The differential diagnosis for high attenuation within pulmonary arteries includes pulmonary artery calcification, calcification of chronic pulmonary thrombus, and embolization of foreign material such as catheter fragments, polymethacrylate cement, and iodinated oils used for therapeutic embolization of liver neoplasms. Pulmonary arterial calcifications occur within the vessel wall and are almost always due to pulmonary hypertension. In our case, the calcified material is intraluminal rather than within the vessel wall. Chronic pulmonary artery thrombi from pulmonary thromboembolic disease can also calcify but these usually appear as soft tissue attenuation filling defects within the pulmonary arteries containing foci of calcification. Affected patients often also demonstrate enlarged central pulmonary arteries and dilated right cardiac chambers due to pulmonary hypertension. Embolization of catheter fragments and iatrogenic embolization of foreign substances can be excluded if there is no corroborative history.

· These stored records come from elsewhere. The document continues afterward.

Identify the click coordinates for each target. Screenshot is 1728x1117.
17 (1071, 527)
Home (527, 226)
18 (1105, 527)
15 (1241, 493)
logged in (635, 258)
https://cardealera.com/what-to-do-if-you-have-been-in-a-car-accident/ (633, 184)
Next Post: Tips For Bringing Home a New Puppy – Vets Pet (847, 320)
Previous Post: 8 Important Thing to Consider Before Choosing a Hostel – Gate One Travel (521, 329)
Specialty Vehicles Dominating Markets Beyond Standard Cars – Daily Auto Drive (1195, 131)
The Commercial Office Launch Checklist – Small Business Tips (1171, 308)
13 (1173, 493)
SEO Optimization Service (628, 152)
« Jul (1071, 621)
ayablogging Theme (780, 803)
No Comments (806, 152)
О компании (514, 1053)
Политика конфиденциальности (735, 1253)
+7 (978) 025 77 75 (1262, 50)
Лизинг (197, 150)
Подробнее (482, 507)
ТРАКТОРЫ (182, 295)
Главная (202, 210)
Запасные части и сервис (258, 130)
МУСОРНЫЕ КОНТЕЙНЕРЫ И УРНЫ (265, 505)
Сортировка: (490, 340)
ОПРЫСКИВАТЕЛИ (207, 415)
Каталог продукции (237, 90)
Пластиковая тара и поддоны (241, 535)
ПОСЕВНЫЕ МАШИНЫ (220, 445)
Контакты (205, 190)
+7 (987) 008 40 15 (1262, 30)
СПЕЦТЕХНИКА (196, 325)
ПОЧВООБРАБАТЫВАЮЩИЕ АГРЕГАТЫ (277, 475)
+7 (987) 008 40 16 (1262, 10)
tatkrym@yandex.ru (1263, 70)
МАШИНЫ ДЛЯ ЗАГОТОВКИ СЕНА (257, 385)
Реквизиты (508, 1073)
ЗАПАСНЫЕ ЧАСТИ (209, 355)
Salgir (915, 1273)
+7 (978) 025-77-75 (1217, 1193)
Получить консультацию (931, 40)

Fibrin sheaths are usually asymptomatic but can be associated with complications such as pulmonary embolism, infection, and thrombus formation. Pulmonary embolism during or after catheter removal can occur although the overall incidence is quite low (reportedly only up to 6%). Fibrin sheaths can form a biofilm that may serve as a nidus for the growth of microorganisms. Microorganism growth on fibrin sheaths can be asymptomatic, can result in catheter-related infection, or cause the formation of thrombus. Treatment for fibrin sheaths is usually reserved for symptomatic patients. Treatment options include percutaneous angioplasty, thrombolytic therapy, and fibrin sheath stripping. Surgical intervention may be appropriate in cases where fibrin sheaths have formed dense calcifications that are difficult to remove via percutaneous methods. Prophylactic treatment to prevent fibrin sheath formation includes an early catheter or device removal with the maintenance of serum calcium and phosphorus levels.
In summary, we have presented a case of embolized fibrin sheath material presenting as intraluminal calcifications within the pulmonary arteries on CT. We advise that radiologists who encounter intraluminal calcifications within the pulmonary arteries on CT should consider the possibility of a fibrin sheath as the source and search for its remnants in the central venous system for confirmation.